Prior to 1911, Catholics who resided in the little farm village of Geistown rode in wagons or walked over a dusty – or snow-covered – road leading to St. Joseph’s Church in Johnstown. The trip home was even more exhausting because of the steep grade of the road. Because of their great love for God, these pioneers accepted the sacrifice necessary to attend Mass and pass on their faith to their children. Only illness prevented them from making the trip.
As early as 1893, a little chapel was built at the rear of St. Joseph’s cemetary on part of the Joseph Geis farm, where Civil War soldiers had once camped. However, the building was never used for Sunday Masses because no priest was available. It was used on All Souls Say and occasionally for a funeral.
Although there were only 16 Catholic families in Geistown, they approached Fr. Maximilian, a Benedictine from St. Vincent’s Archabbey in Latrobe, and asked him to help organize a mission church. Bishop Garvey gave his consent, and we became a mission of St. Joseph Church with the first Mass celebrated on May 11, 1911. At first, Mass was held only every other Sunday, but soon was held every Sunday.

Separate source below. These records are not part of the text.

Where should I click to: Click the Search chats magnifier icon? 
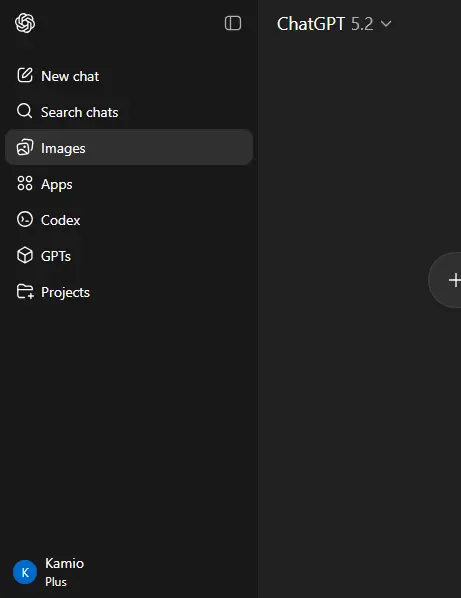(24, 111)
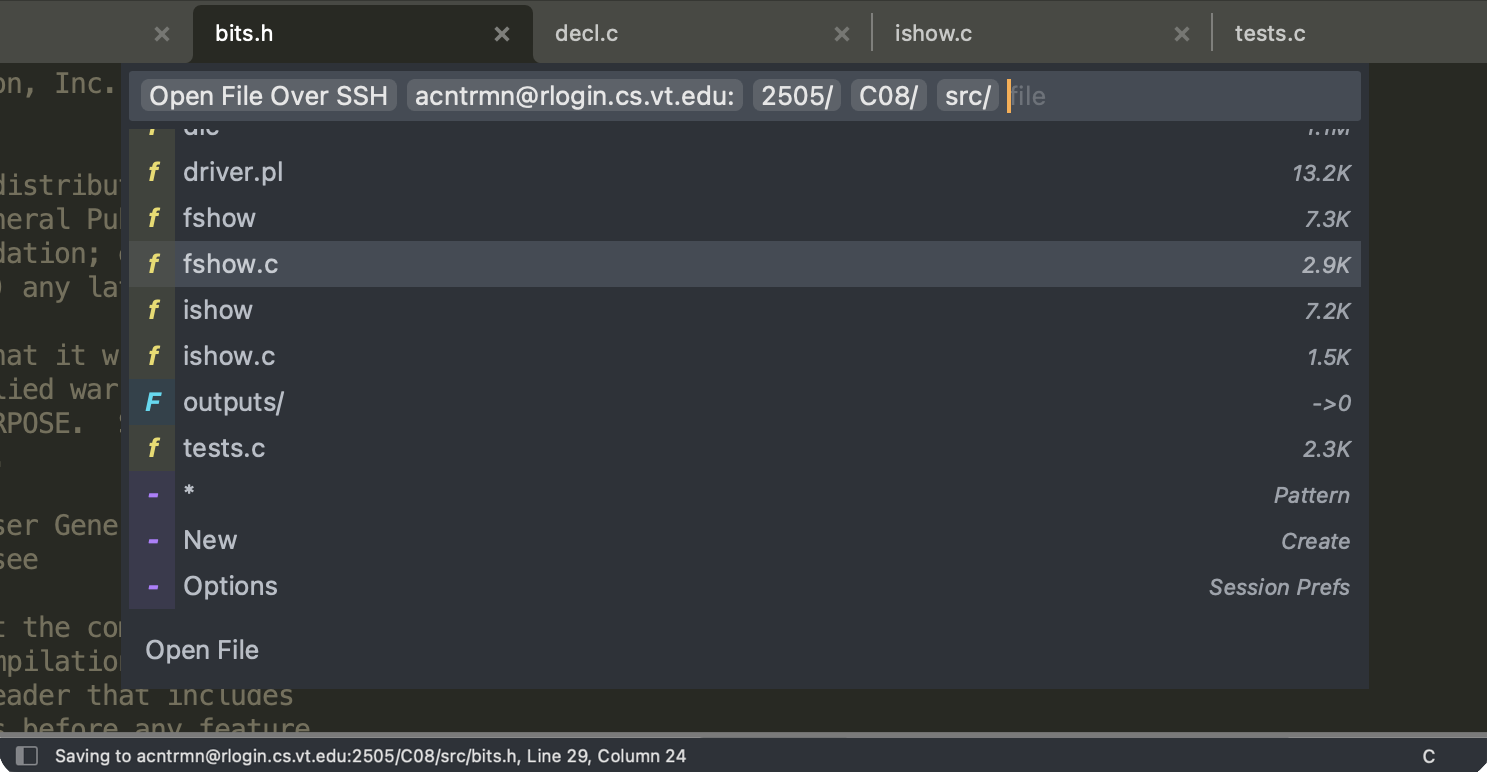
Task: Switch to the tests.c tab
Action: 1270,32
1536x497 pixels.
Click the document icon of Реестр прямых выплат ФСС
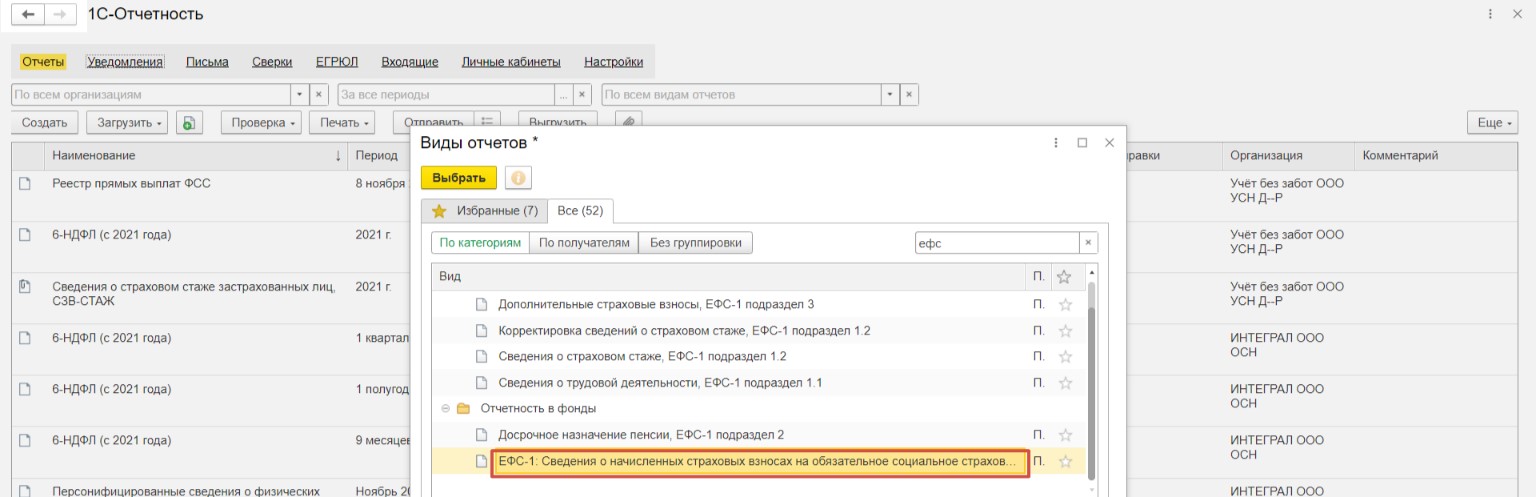coord(25,184)
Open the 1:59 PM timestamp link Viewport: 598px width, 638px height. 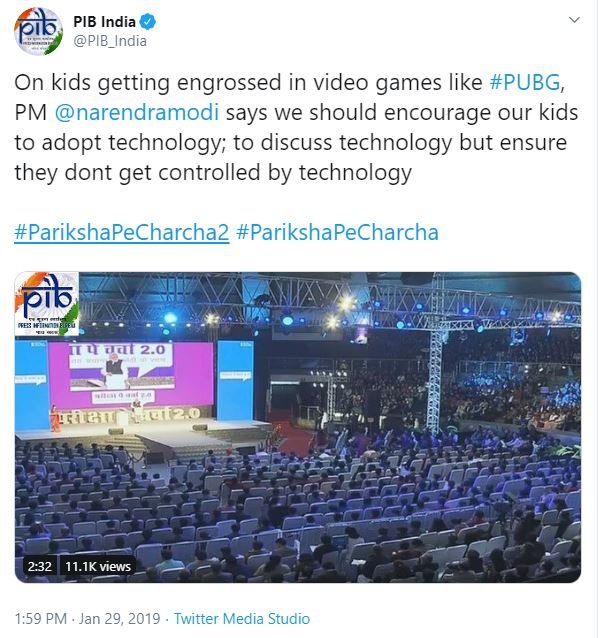point(41,618)
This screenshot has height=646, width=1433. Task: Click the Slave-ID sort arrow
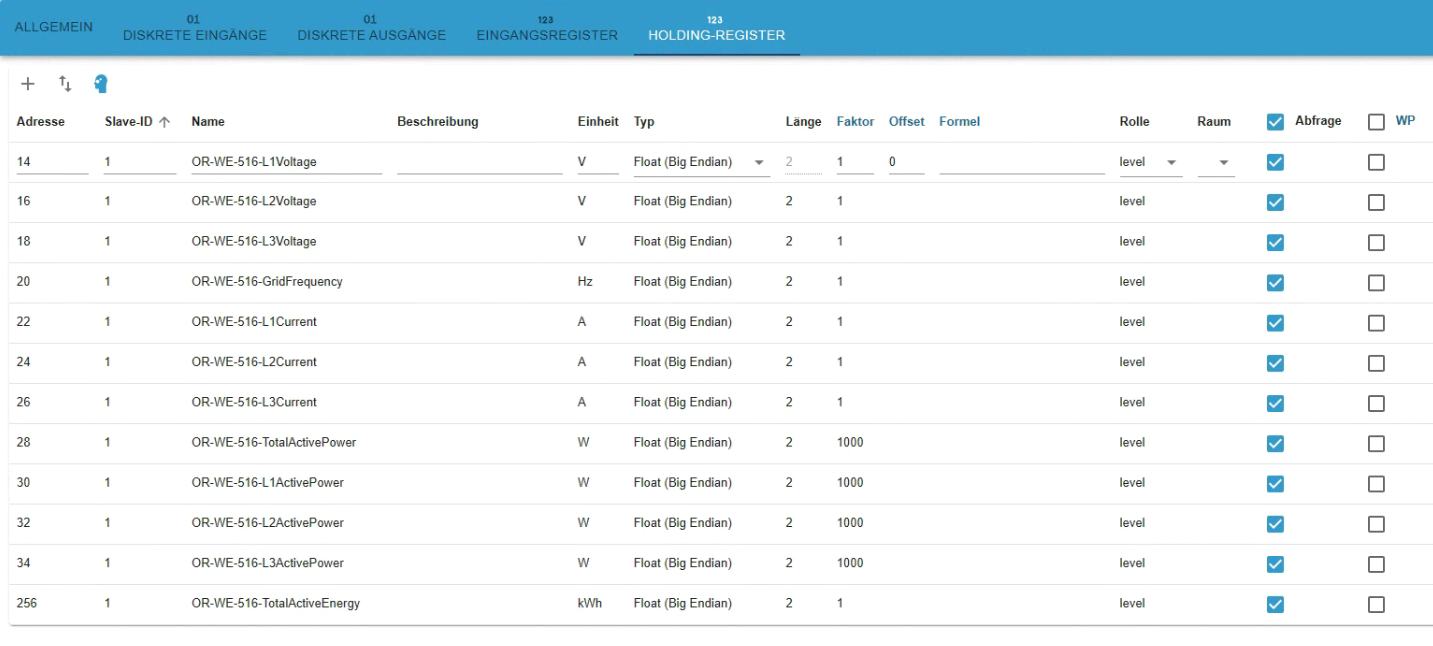click(165, 122)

In November 1911, a one-room school was built. Franciscan Sisters Mildred and Aloyse from Millvale staffed the school, which at this time, found the older students in the Church and the younger ones in the one-room school. On December 1, 1912, a new four-room school, housing eight grades, was dedicated and opened.
After the death of Father Max, Fathers Valerian and Roman served as pasters. The school faculty grew to four with the assignments of two more sisters.
In 1930, Bishop McCort declared St. Benedict’s as an independent parish and appointed Father Cletus Barroner as pastor. The church was moved from its home in the cemetery and placed on the site of our present church. Soon, two wings were added to meet the needs of the growing parish.
In 1962, the little wooden church was razed to make way for our present church.